Come si può vedere scorrendo i primi titoli che riportiamo nella bibliografia, è segnalato in grande evidenza “il primo film sovietico proiettato a Torino”, Arcobaleno di Mark Donskoj, ma c’è poi moltissimo cinema americano, di generi diversi: dalle pellicole di Chaplin, al ritorno di Gary Cooper, ai film disneyani. Guido non fu certo un critico ingenuo verso i prodotti roosveltiani o gli artifici hollywoodiani. Il suo interesse primario era il realismo, e seppe raccontare questi titoli d’oltreoceano alla maniera appassionata in cui Pavese ne analizzava i romanzi, con particolare attenzione a quelli ispirati dagli scrittori di quegli anni e ai documentari. Mese dopo mese i film di guerra sono rimpiazzati dalle “commediole” quasi mai gradite da Guido, il cui gusto era tutto dalla parte delle riproposizioni di Jean Vigo, di Charles Laughton, dell’ultimo René Clair. Anche il cinema italiano proponeva sempre più film leggeri, e la penna di Guido si accendeva solo coi capolavori del Neorealismo, come nella sua recensione di Roma città aperta: “Questo film non lo potemmo vedere come qualcosa al di fuori della nostra vita…” (22 novembre 1945). Bisogna ricordare che in quegli anni neppure Rossellini godeva di buona stampa. Ma Guido aveva viaggiato e continuava a passare lunghi periodi a Parigi, dove vedeva il successo con cui quei film venivano accolti, e da dove mandava le sue cronache lasciando in molti casi scrivere sull’“Avanti!” il suo vice: tra il 1946 e il 1947 questi non era altri che Alba Galleano, moglie e madre dei suoi figli, che talvolta si firmava “a. g.”. È documentato almeno un episodio significativo di questa ‘collaborazione’. Per il giornale di mercoledì 11 dicembre 1946, Alba deve recensire Paisà e lo fa con entusiasmo e commozione.

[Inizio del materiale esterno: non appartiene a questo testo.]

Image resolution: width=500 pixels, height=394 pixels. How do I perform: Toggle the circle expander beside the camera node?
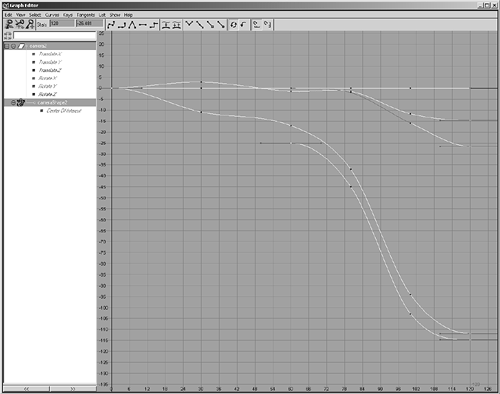[13, 46]
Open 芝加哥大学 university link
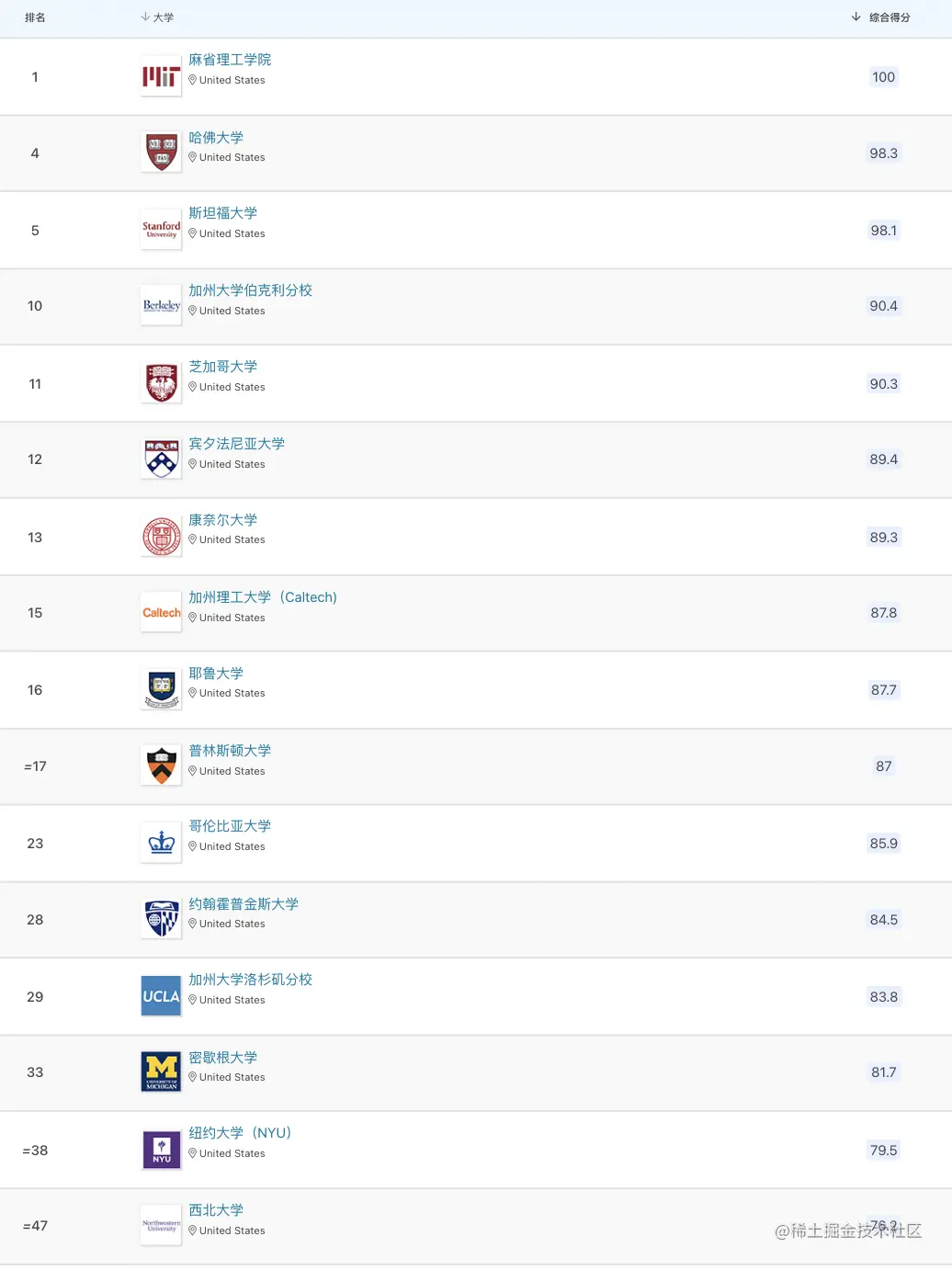 [222, 367]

Lo stesso giorno scrive a Guido una lettera in cui difende il suo giudizio positivo e commenta le critiche dei “soliti critici provinciali” di casa nostra. In effetti Mario Gromo, mai tenero con Rossellini, aveva criticato su “La Nuova Stampa” di quello stesso 11 dicembre i difetti di un film frammentario, in cui “nessuno dei sei episodi giunge a una sua convincente evidenza”. E anche il “Corriere della sera” del 14, tramite Arturo Lanocita, poco indulgente col neorealismo, definiva il film “riuscito solo in parte”.
Questo genere di critica, misurata e “benpensante”, non fu mai nelle corde di Guido. Nel suo diario affermò di aver capito nel dopoguerra di essere solo “uno scrittore che amava conoscere”; e non un giornalista, poiché accettare un lavoro da inviato a Parigi, con un orario da ufficio, gli era sembrato “assurdo”, né un politico militante, come pure Nenni e il partito Socialista gli avevano chiesto di diventare, a Roma. Fu così che la collaborazione con l’“Avanti!” mutò presto di segno, e continuò con interventi di carattere politico e culturale, sempre più spesso firmati Seborga, come i sette capitoli dell’inchiesta Ho vissuto con i pezzenti, nel marzo 1947. La staffetta di critico cinematografico passò per un certo periodo a un altro scrittore e amico di Guido, Oscar Navarro…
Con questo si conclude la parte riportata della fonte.